> Problem details:
One number is all that is asked for: the number of lines below that hold the string "link".
___ Dataset entries
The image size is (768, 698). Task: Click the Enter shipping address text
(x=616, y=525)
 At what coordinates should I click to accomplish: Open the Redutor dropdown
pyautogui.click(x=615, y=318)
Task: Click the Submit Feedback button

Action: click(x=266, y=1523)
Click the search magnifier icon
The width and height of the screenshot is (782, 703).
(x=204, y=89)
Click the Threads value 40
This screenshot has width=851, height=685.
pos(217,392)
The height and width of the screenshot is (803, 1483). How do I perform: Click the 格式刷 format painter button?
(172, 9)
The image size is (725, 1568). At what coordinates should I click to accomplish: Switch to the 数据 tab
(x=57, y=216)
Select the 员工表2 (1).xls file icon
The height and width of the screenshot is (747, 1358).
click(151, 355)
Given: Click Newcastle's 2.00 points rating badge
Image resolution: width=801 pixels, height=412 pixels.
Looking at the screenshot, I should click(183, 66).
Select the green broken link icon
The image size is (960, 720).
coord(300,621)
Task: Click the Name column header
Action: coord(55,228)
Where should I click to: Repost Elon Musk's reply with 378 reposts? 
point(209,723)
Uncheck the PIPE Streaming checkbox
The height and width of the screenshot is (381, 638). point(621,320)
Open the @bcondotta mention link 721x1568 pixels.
______
> Response to this exercise:
2